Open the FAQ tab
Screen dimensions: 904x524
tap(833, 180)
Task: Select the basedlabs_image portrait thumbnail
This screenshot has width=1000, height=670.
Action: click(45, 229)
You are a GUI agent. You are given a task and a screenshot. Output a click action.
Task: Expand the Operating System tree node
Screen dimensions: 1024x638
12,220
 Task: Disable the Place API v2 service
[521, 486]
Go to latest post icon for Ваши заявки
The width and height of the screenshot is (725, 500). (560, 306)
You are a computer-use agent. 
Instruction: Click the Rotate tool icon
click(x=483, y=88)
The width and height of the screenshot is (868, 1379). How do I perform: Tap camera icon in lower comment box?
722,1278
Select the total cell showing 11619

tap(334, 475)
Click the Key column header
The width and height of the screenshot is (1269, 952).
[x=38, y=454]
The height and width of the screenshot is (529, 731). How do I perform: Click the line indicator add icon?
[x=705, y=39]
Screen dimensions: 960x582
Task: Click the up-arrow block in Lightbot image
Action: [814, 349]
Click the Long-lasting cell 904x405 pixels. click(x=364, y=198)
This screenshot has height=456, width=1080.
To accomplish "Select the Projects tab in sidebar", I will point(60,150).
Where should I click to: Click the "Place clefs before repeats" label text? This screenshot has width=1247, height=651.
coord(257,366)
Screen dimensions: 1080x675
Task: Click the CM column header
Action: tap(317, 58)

### Problem to solve
So that no detail is lost, give every line of the data again exactly.

### Task solution
Open the FAQ tab
Screen dimensions: 904x524
tap(833, 180)
Task: Select the basedlabs_image portrait thumbnail
This screenshot has width=1000, height=670.
Action: click(45, 229)
You are a GUI agent. You are given a task and a screenshot. Output a click action.
Task: Expand the Operating System tree node
Screen dimensions: 1024x638
12,220
 Task: Disable the Place API v2 service
[521, 486]
Go to latest post icon for Ваши заявки
The width and height of the screenshot is (725, 500). (560, 306)
You are a computer-use agent. 
Instruction: Click the Rotate tool icon
click(x=483, y=88)
The width and height of the screenshot is (868, 1379). How do I perform: Tap camera icon in lower comment box?
722,1278
Select the total cell showing 11619

tap(334, 475)
Click the Key column header
The width and height of the screenshot is (1269, 952).
[x=38, y=454]
The height and width of the screenshot is (529, 731). How do I perform: Click the line indicator add icon?
[x=705, y=39]
Screen dimensions: 960x582
Task: Click the up-arrow block in Lightbot image
Action: [814, 349]
Click the Long-lasting cell 904x405 pixels. click(x=364, y=198)
This screenshot has height=456, width=1080.
To accomplish "Select the Projects tab in sidebar", I will point(60,150).
Where should I click to: Click the "Place clefs before repeats" label text? This screenshot has width=1247, height=651.
coord(257,366)
Screen dimensions: 1080x675
Task: Click the CM column header
Action: tap(317, 58)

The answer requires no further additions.